Abigail Allwood of Macquarie University and her colleagues studied a 10-kilometer stretch of rock in Australia's Pilbara region identified nearly 30 years ago as the remnants of stromatolites. These distinctive, layered mounds are the result of colonies of cyanobacteria or other microorganisms that have captured and cemented sediment and sand. But some researchers have challenged that theory, noting that chemical activity around hydrothermal vents could produce similar structures.
Allwood's team undertook a comprehensive survey of the disputed stromatolites, detailing the variety of shapes contained therein, the ancient setting revealed by the rocks as well as any similarities to present day microbial mats. They found more than seven types of rocks with different features corresponding to how the rock particles were deposited. Some have a surface resembling egg-carton ripples; others take the shape of large cones.

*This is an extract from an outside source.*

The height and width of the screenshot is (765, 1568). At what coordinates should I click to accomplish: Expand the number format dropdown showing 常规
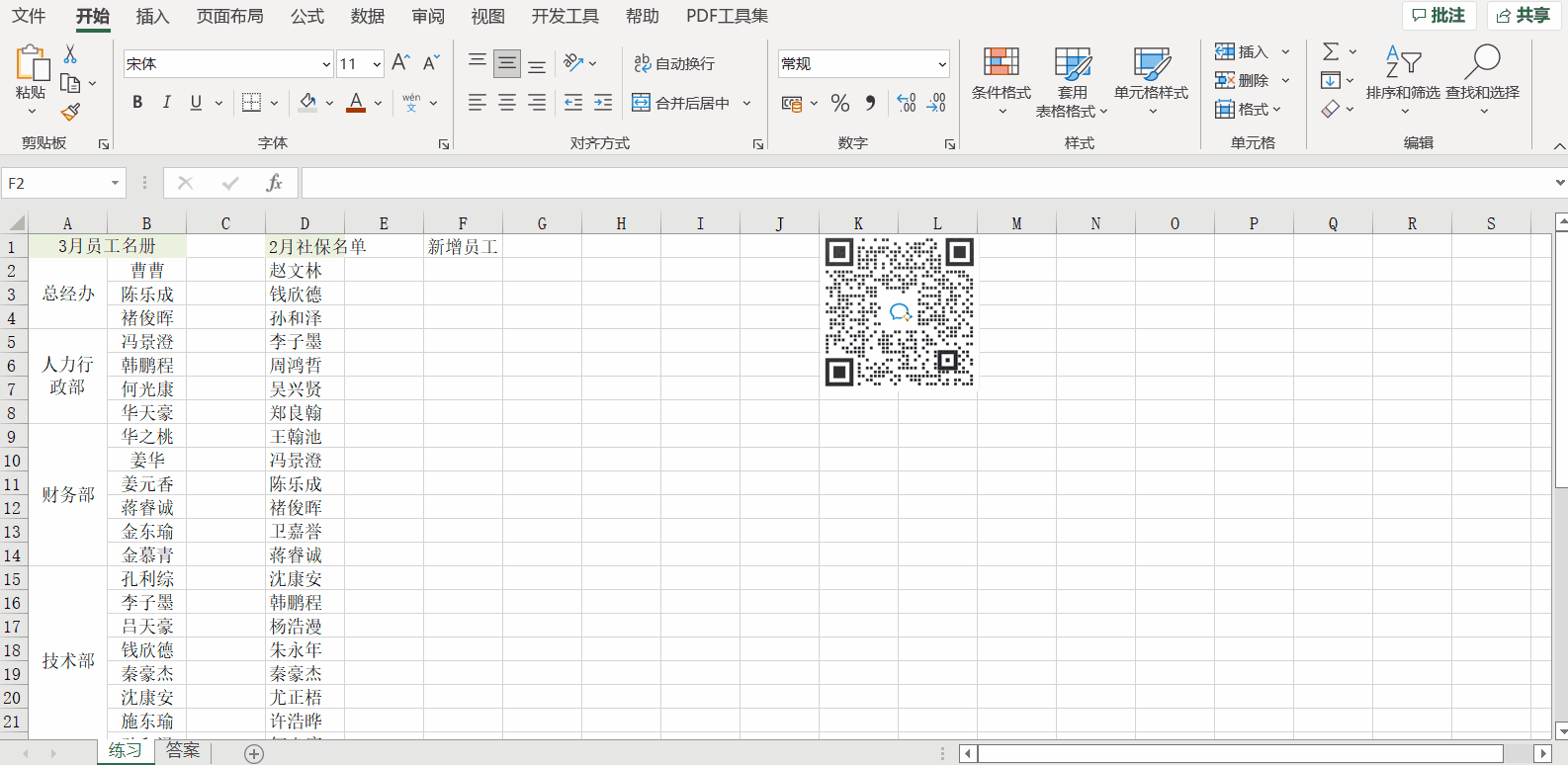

The researchers argue that it is unlikely that purely inanimate processes produced this wide variety of markings in one, relatively small, area. Additionally, the cone-shaped formations show signs of grains being cemented to their sides, suggesting that microbes fixed them there. Areas between these cones, on the other hand, appear to contain only sediment deposited by waves in a shallow sea.

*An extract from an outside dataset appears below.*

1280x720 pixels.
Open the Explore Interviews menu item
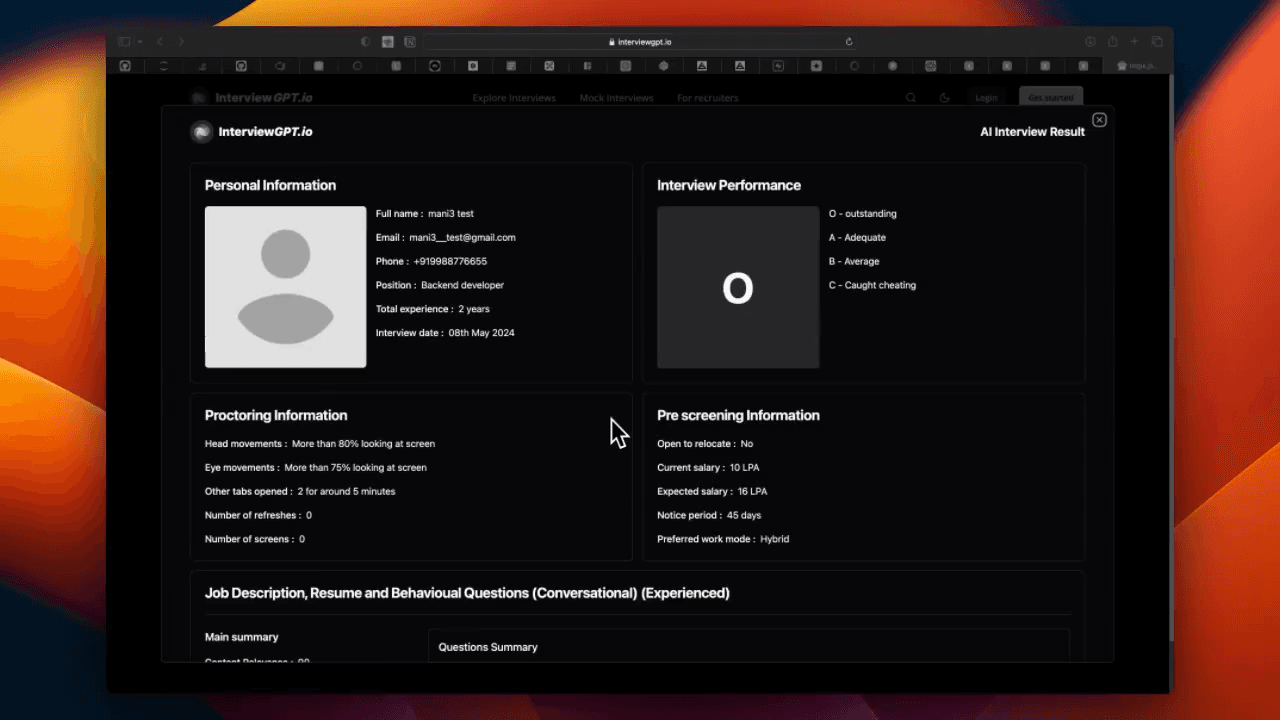513,98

Because this fossil layer rests between two volcanic layers, it can be precisely dated to 3.43 billion years old. Thus, if Allwood and her collaborators are correct, the stromatolites rank among the oldest signs of life on the earth. "What is so striking about their scenario is that it is so 'normal'--in the sense that transgressive, tidally influenced carbonate platforms with stromatolites are common in the geologic record. Stromatolites are also known to form in similar environments today," argues Stanley Awramik in a commentary accompanying the paper in today's Nature. "This is not the first report on stromatolites from this formation and it probably won't be the last."